#### [Supplied passage]

■ ■ ■

A fragmented IP datagram contains the following fields:
  • Identification. Indicates which datagram fragments belong together so datagrams do not get mismatched. The receiving IP layer uses this field and the source IP address to identify which fragments belong together.
  • Flags. Indicate whether more fragments are to arrive or no more data is to be sent for that datagram (no more fragments).Whether or not to fragment a datagram (a don’t-fragment bit). If a router receives a packet that it must fragment to be forwarded and the don’t-fragment bit is set, then it will discard the packet and send an error message (through a protocol known as ICMP, discussed later) to the source station.
  • Offset. Each IP header from each of the fragmented datagrams is almost identical. This field indicates the offset (in bytes) from the previous datagram that continues the complete datagram. In other words, if the first fragment has 512 bytes, this offset would indicate that this datagram starts the 513th byte of the fragmented datagram. It is used by the receiver to put the fragmented datagram back together.
Using, the total length and the fragment offset fields, IP can reconstruct a fragmented datagram and deliver it to the upper-layer software. The total length field indicates the total length of the original packet, and the offset field indicates to the node that is reassembling the packet the offset from the beginning of the packet. It is at this point that the data will be placed in the data segment to reconstruct the packet.



Time to Live (TTL)

This field seems to confuse many people, so let’s state what it does up front. Time to Live (TTL) indicates the amount of time that a datagram is allowed to stay on the network. It is not used by the routers to count up to 16 to know when to discard a packet. There are two functions for the TTL field:
  • to limit the lifetime of a TCP segment (transmitted data) and
  • to end routing loops.
The initial TTL entry is set by the originator of the packet, and it varies. To be efficient, a routing update will set this field to a 1 (RIP will). Why set it to anything else, when that update is sent only to its local segments? Multicast protocols set it to many different sizes to limit the scope of the multicast. For normal usage, many applications set it to 32 or 64 (2 and 4 times the size of a RIP network).

Time to live is a field that is used by routers to ensure that a packet does not endlessly loop around the network. This field (currently defined as the number of seconds) is set at the transmitting station and then, as the datagram passes through each router, it will be decremented. With the speed of today’s (1999) routers, the usual decrement is 1. One algorithm is that the receiving router will notice the time a packet arrives, and then, when it is forwarded, the router will decrement the field by the number of seconds the datagram sat in a queue waiting for forwarding. Not all algorithms work this way. A minimum decrement will always be 1. The router that decrements this field to 0 will discard the packet and inform the originator of the datagram (through the ICMP protocol) that the TTL field expired and the datagram did not make it to its destination.The time-to-live field may also be set to a certain time (i.e., initialized to a low number like 64) to ensure that a packet stays on the network for only a set time. Some routers allow the network administrator to set a manual entry to decrement. This field may contain any number from 0 to 255 (an 8-bit field).

■ ■ ■

#### [Records supplied]

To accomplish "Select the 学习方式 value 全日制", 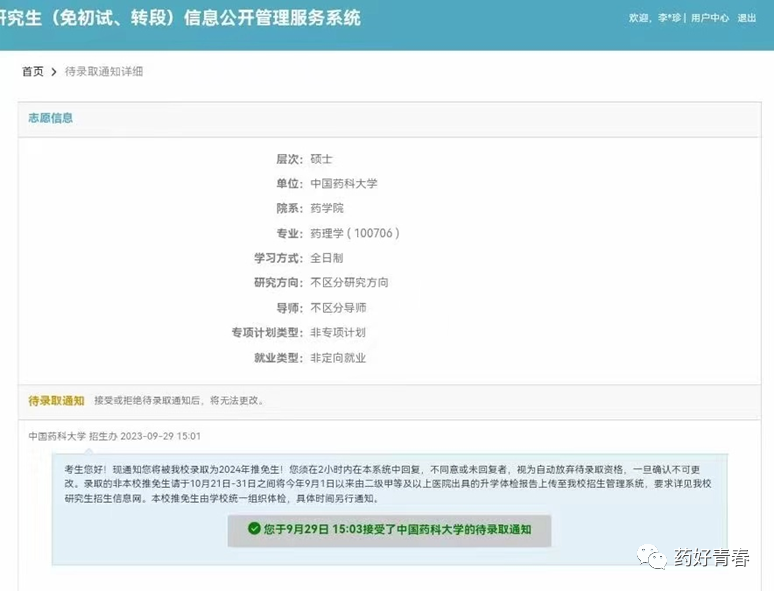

■ ■ ■

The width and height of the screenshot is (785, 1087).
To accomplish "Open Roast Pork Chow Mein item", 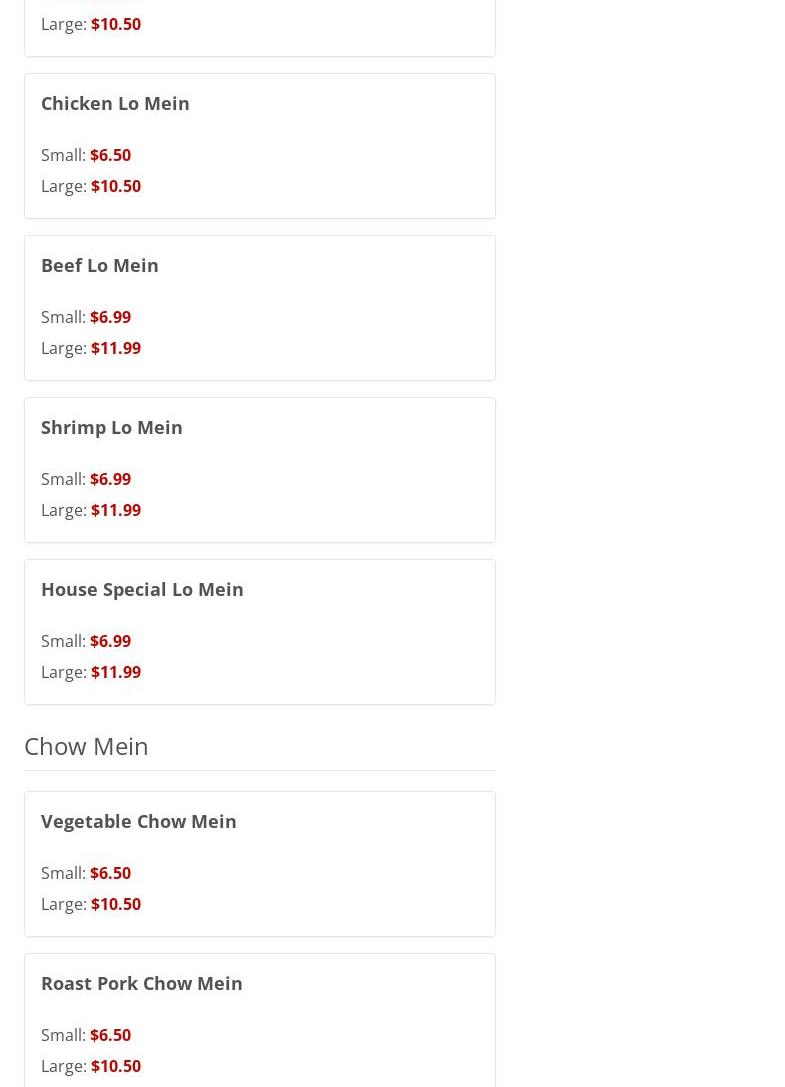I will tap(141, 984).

■ ■ ■

#### [Parts of the exercise]
- A) Quote the stretch of the IP header passage from "This field seems" through "end routing loops.".
- B) Please extend the passage on IP fragmentation and Time to Live, starting after its final sentence.
You can complete this without the rows.

#### [Answers provided]
- A)
This field seems to confuse many people, so let’s state what it does up front. Time to Live (TTL) indicates the amount of time that a datagram is allowed to stay on the network. It is not used by the routers to count up to 16 to know when to discard a packet. There are two functions for the TTL field:
  • to limit the lifetime of a TCP segment (transmitted data) and
  • to end routing loops.

- B)
Protocol and Header Checksum Fields

What IP asks here is, who above me wants this data? The protocol field is used to indicate which higher-level protocol should receive the data of the datagram (i.e., TCP, UDP, OSPF, or possibly other protocol). This field allows for multiplexing. There are many protocols that may reside on top of IP. Currently, the most common transport implementations are TCP and UDP. If the protocol field is set to a number that identifies TCP, the data will be handed to the TCP process for further processing. The same is true if the frame is set to UDP or any other upper-layer protocol. This field becomes very apparent to anyone who troubleshoots networks. Simply stated, it allows for IP to deliver the data (after it strips off and processes its fields) to the next intended protocol.

The second field is a Cyclic Redundancy Check (CRC) of 16 bits. How this number is arrived at is beyond our scope here, but the idea behind it is to ensure the integrity of the header. A CRC number is generated from the data in the IP data field and placed into this field by the transmitting station. When the receiving station reads the data, it will compute a CRC number. If the two CRC numbers do not match, there is an error in the header and the packet will be discarded. Stretching it, you may think of this as a fancy parity check. As the datagram is received by each router, each router will recompute the checksum. Why change it? Because the TTL field is changed by each router the datagram traverses.



IP Options Field


This field is found on IPv4 packet headers. It contains
  • information on source routing (nothing to do with Token Ring),
  • tracing a route,
  • timestamping the packet as it traverses routers,
  • and security entries.
These fields may or may not be in the header (which allows for the variable length header). It was found that most of these features were not used or were better implemented in other protocols, so IPv6 does not implement them as a function of the IP header.

Source routing is the ability of the originating station to place route information into the datagram to be interpreted by routers. Router will forward the datagram based on information in the source route fields, and in some cases, it will be blind. The originator indicates the path it wishes to take, and the routers must obey, even if there is a better route. There are two types:
  • loose source route (LSR) and
  • strict source route (SSR).
The difference between the two is relatively simple. Routes (IP addresses) are placed in a field of the IP header. The IP addresses indicate the route the datagram would like to take to the destination.

Loose source route allows a router to forward the datagram to any router it feels is correct to service the next route indicated in the source route field.
A complete list of IP addresses from the source to the destination is probably not in the IP header, but some points in the Internet should be used to forward the datagram. For example, IP multicast uses LSR for tunneling its IP multicast datagrams over the nonmulticast-enabled IPv4 Internet.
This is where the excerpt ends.